More importantly, the human scale and homelike environment of small household models are relatable and reduce the sense of displacement often associated with residential aged care. The intimate scale of having just 14–20 residents per household creates a community-based socio-spatial environment and promotes better relationships among residents and staff.
How Conrad Gargett has implemented small household models
To create a built environment that is informed and shaped by small household models, the planning breaks away from traditional aged care design through the following design strategies:
– Removal of the fortress-like nurses’ station
– Elimination of double-loaded corridors
– Maximising the mix of homelike activities
– Creating positive outdoor spaces
– Creating high visibility in active spaces
– Providing a socially inclusive design
An example of this model is Bolton Clarke Glendale, located in Townsville, Queensland. The project set out to create two separate households, with 15 residents each. By applying the above design strategies (see figure 1), we have been able to create and mimic a similar cultural environment that is homelike and familiar to the residents.

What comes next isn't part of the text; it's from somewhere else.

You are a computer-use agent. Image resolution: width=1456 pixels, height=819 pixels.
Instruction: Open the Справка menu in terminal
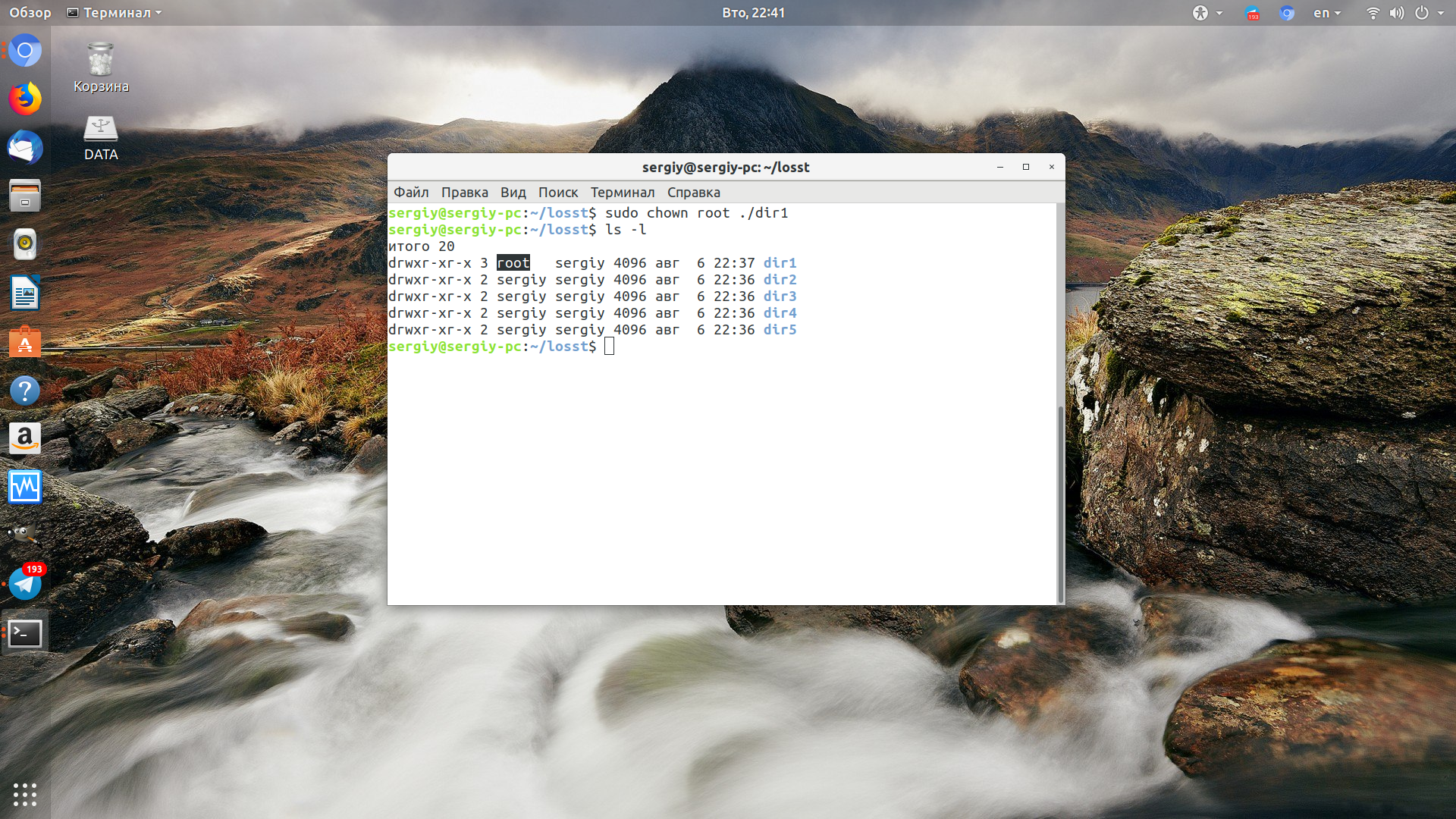point(693,193)
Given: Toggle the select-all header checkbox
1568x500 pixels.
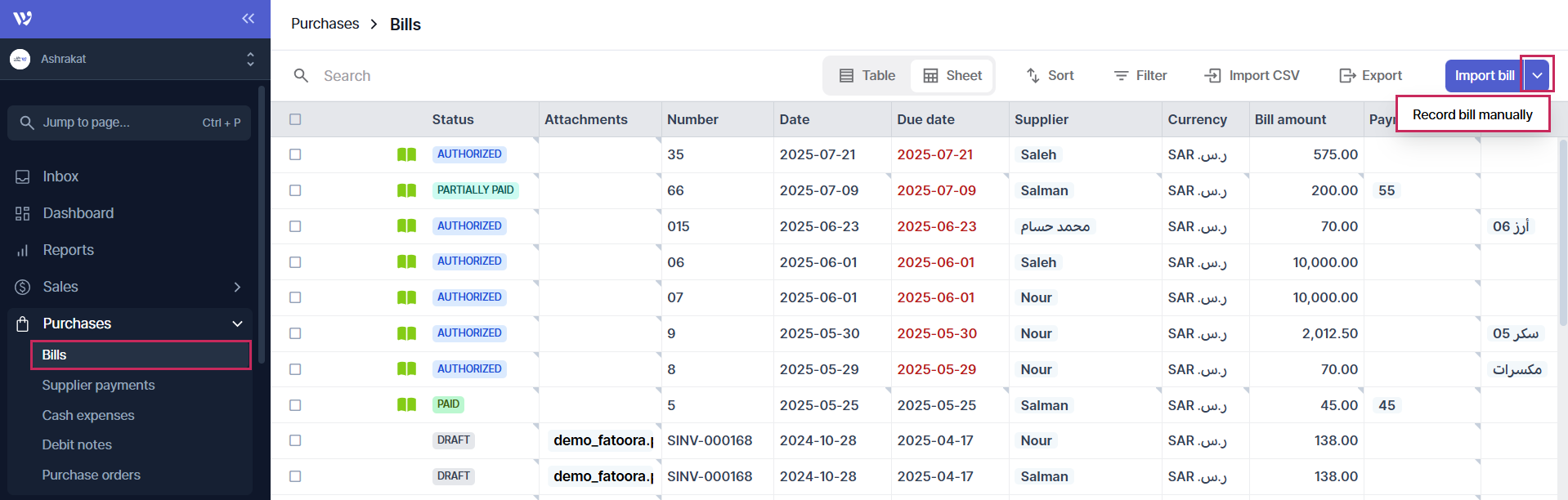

With over 66% of older Australians living in major cities and inner regional areas of Australia (AIWH 2021), architectural practitioners are looking for ways to improve and enhance elderly living experiences. Conrad Gargett’s monograph of the vertical aged care model (see figure 2) highlights the potential of diverse choices in urban living environments. Integrating home care services, care centre, retirement living, and independent living through to residential aged care within a single vertical typology, addresses the evolving needs of the elderly.

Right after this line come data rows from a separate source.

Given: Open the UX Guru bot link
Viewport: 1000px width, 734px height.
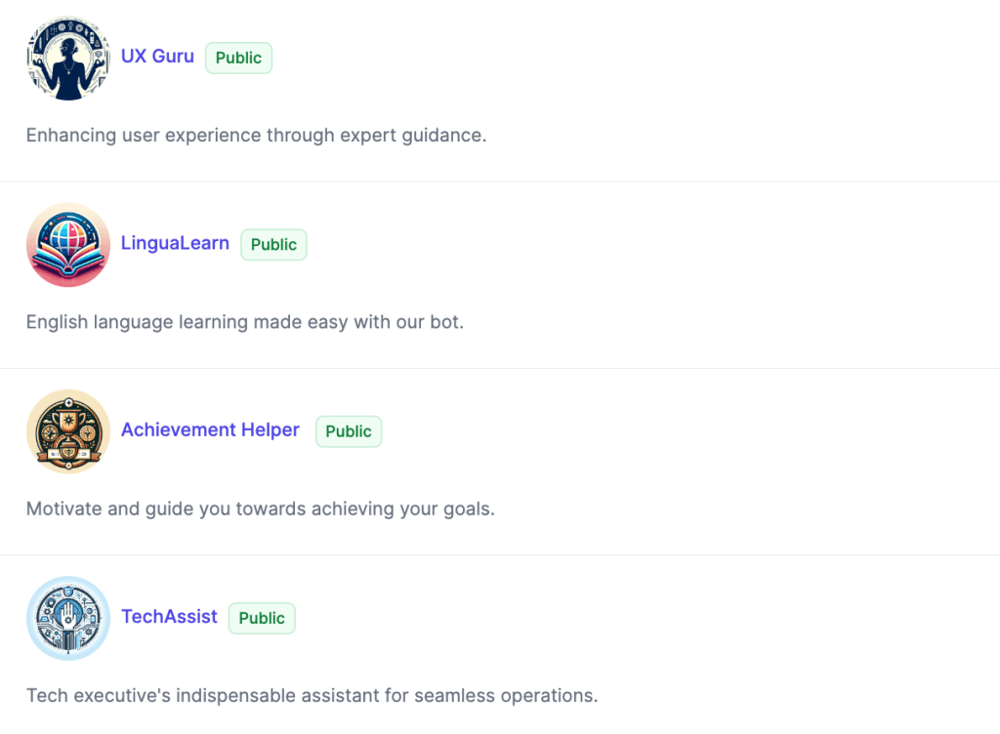Looking at the screenshot, I should 157,56.
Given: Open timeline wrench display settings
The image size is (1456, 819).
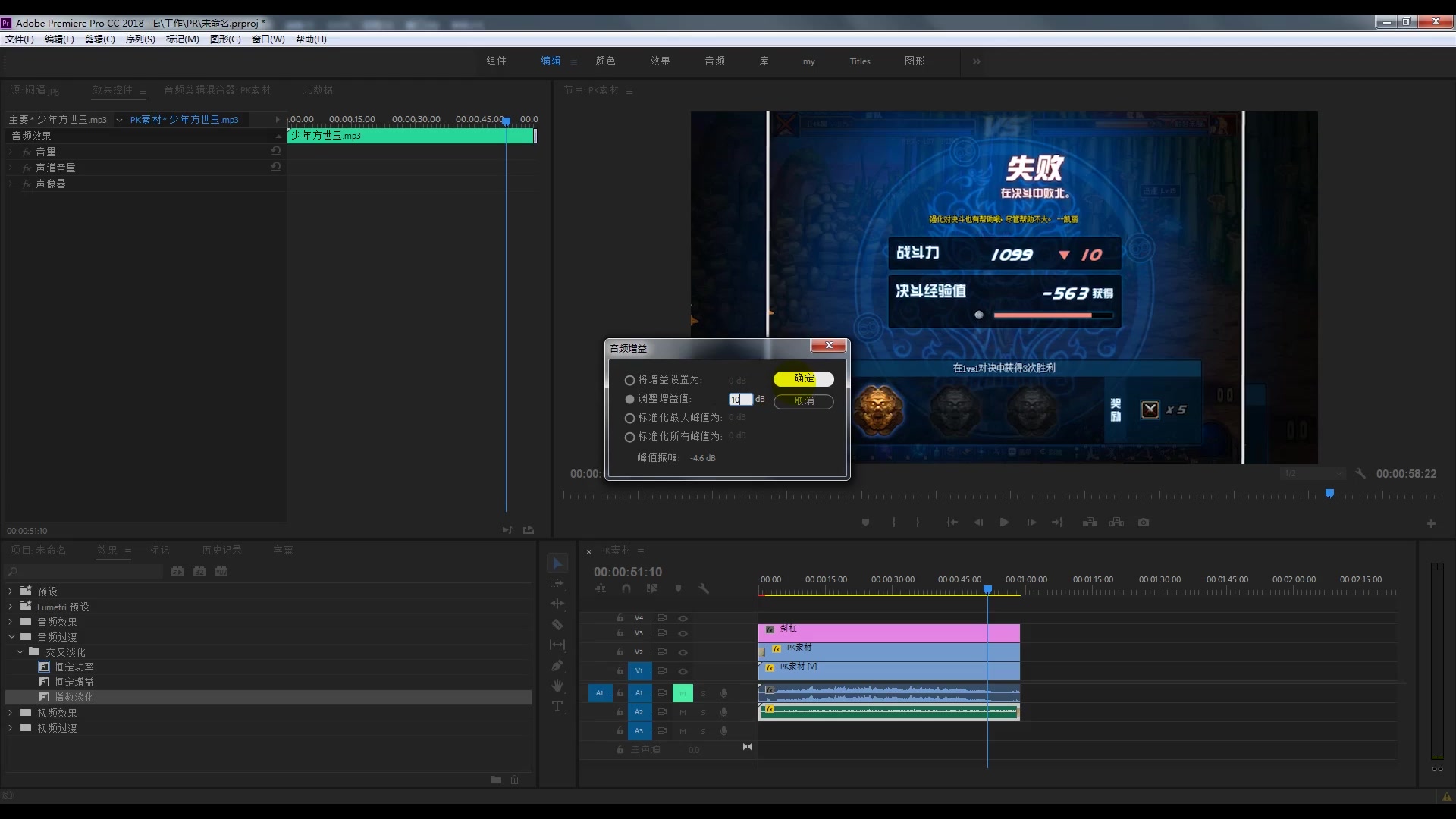Looking at the screenshot, I should 704,588.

While there is no shortage of residential aged care buildings in vertical typology, the monograph applies the latest evidence-based research in health, care, sustainability, and the successful integration of small household models in vertical towers. The monograph demonstrates the approaches around densification and ageing in place.
As Australia’s ageing population continues to grow, it is important to consider a range of senior living models that seek to improve the quality of life of residents. Through the integration of small household models in senior living accommodation, residents can feel more at home and connected to their community.

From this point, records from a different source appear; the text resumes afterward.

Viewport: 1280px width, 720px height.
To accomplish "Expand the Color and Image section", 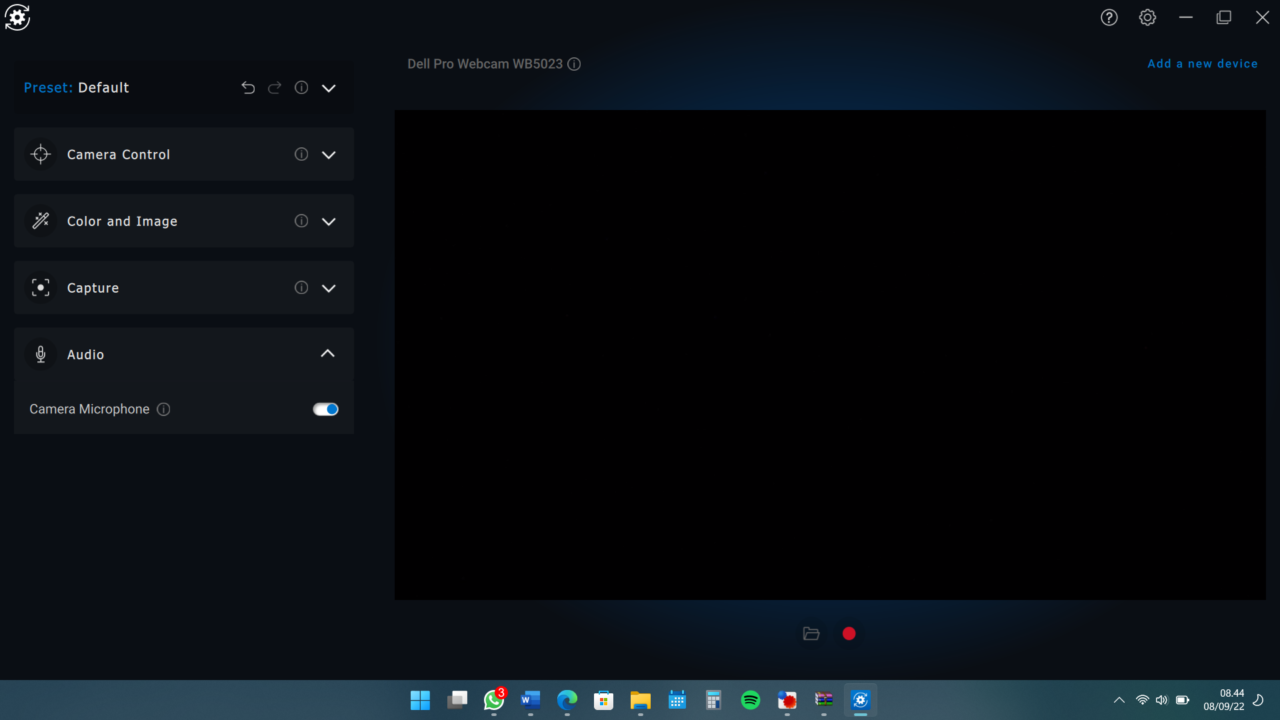I will pos(329,221).
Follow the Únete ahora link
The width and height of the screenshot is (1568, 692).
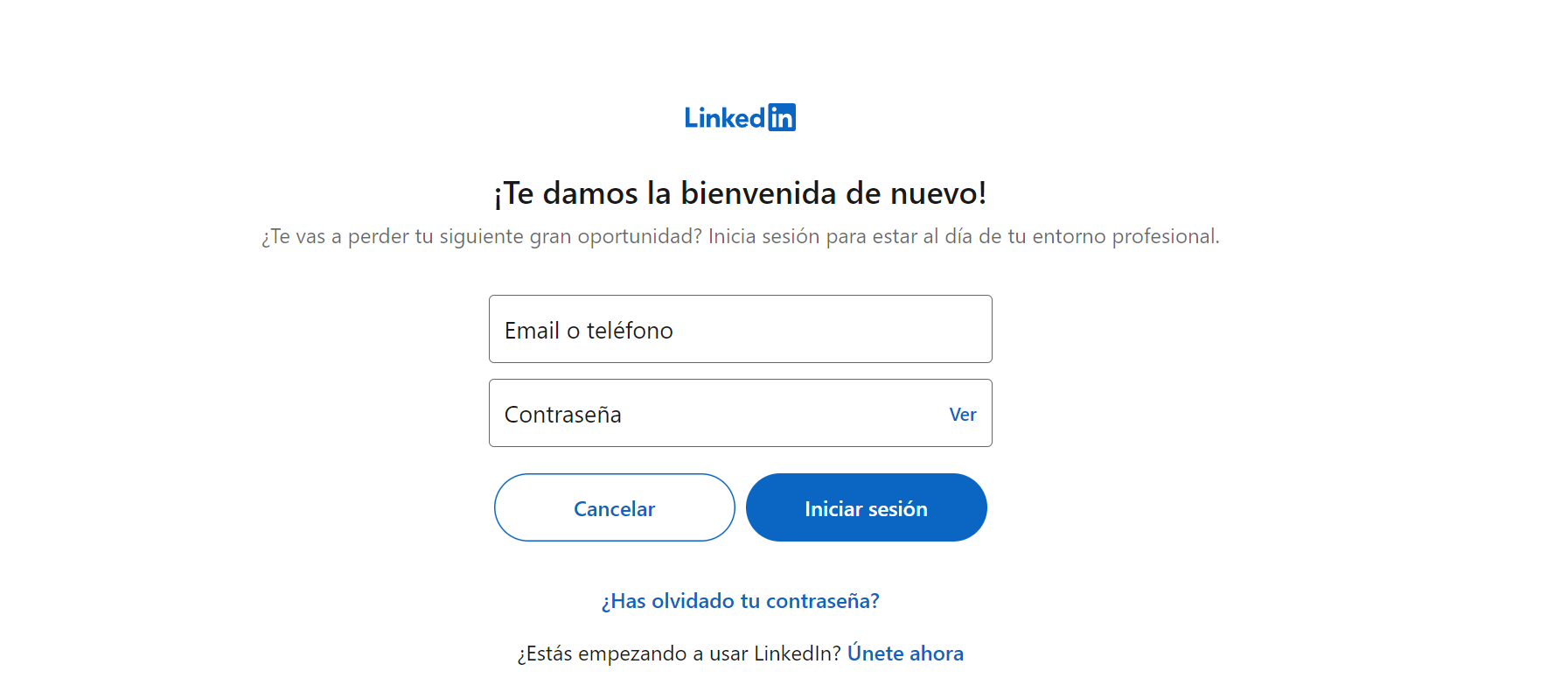(905, 654)
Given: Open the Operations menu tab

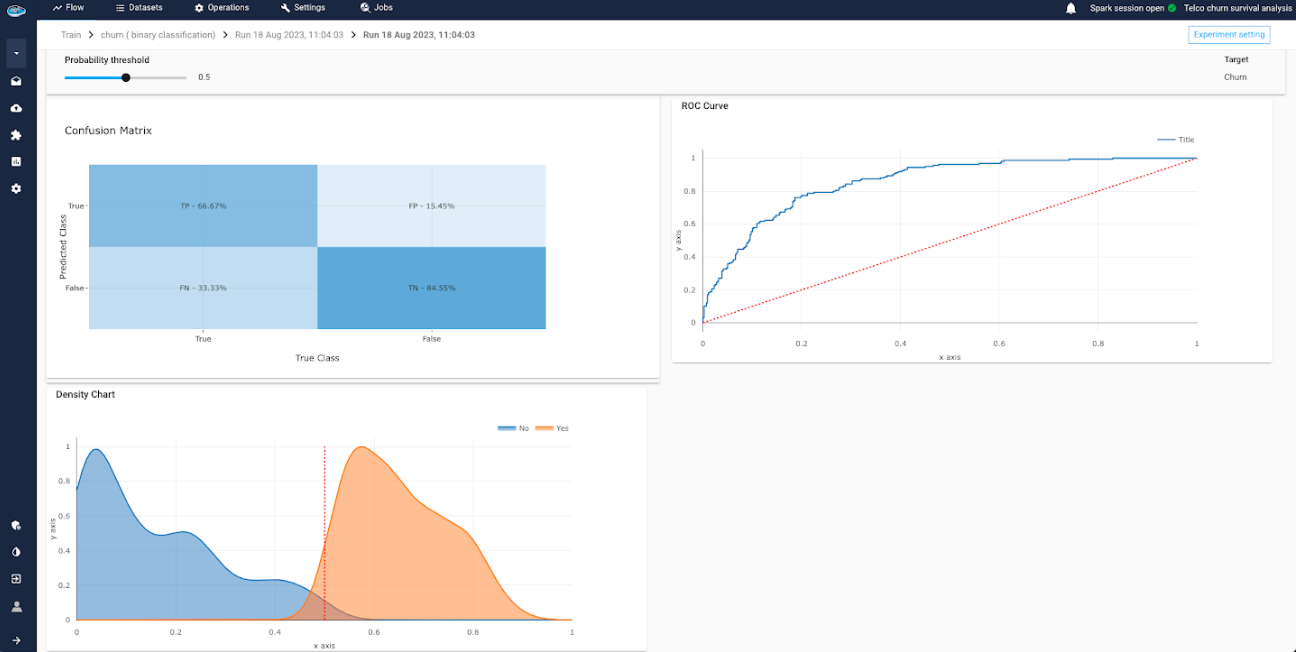Looking at the screenshot, I should click(221, 8).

Conrad Gargett looks forward to integrating this model of senior living on future projects, following its successful application in the Bolton Clarke Coorparoo project which implemented the ideas and vision behind the monograph including the integration of small household models in residential aged care within a vertical typology. This project is underway and in the development application phase.
Other projects in the pipeline include Ozcare Evelyn Street Development in Newstead and Bolton Clarke Queen Street Village in Southport. Evelyn Street is a premium mixed-use project comprising residential aged care, retirement living, retail, commercial and outdoor community amenities while Queen Street Village is a vertical senior living precinct giving the elderly diverse choices in their care environment including home care services, independent living, retirement living, residential aged care and retail.
The monograph is part of Conrad Gargett’s in-house research, developed by John Flynn, Y E Ng, Andre Camargo and Jacky Chan.